Evet, insanların özgürlüğünü sağlamak için sözleşme yapmış olsalar bile, sonra o sözleşmelerde biraz rahat hareket etmeleri gerekir. Dolayısıyla uygulamadaki incelikler uygulayıcıya bırakılmıştır. Sisteme zarar vermeyen eksikliklere göz yumulmalıdır. Bu sebepledir ki birçok kötülükler sadece haram edilmiştir. Cezalar konmamıştır. Haramlar sadece kamu tarafından korunmaz ama yapanlara ceza da verilmez.
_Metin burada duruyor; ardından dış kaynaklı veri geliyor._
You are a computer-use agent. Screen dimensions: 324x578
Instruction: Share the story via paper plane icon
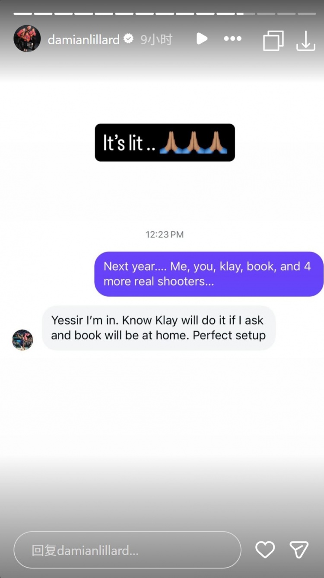[299, 549]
Sonra birçok kötülükler bildirilmiş ama onlar haram da yapılmamış, devlet onları da korumaktadır. Çünkü devletin korumaması demek bizzat ihkak-ı hakka kalkışma demek olur, bu da fitneye sebep olur. Bu sebepledir ki eşyadan insanlar muaf tutulmuştur. Helali haram haramı helal yapmak şirk sayılmıştır. Görevlilerin kanunlara ilaveler yaparak yasaklar veya vecibeler getirmesi şirk sayılmıştır.

Yasalar sözleşmelerden oluşur. Halk ve görevliler kendi içtihatları ile uygulama yaparlar. Kimsenin kimseye karışma yetkisi yoktur. Üst asta talimat vermez. Görev verir ama görevi nasıl yapacağını ona anlatmaz. Görevli kendi içtihadı ile görevi yerine getirir. Görevli görevi yaparken görev verene danışamaz. Görev verenin yasama yetkisi yoktur. Kendi seçtiği dayanışma sorumlusuna danışabilir. Uymak zorunda değildir.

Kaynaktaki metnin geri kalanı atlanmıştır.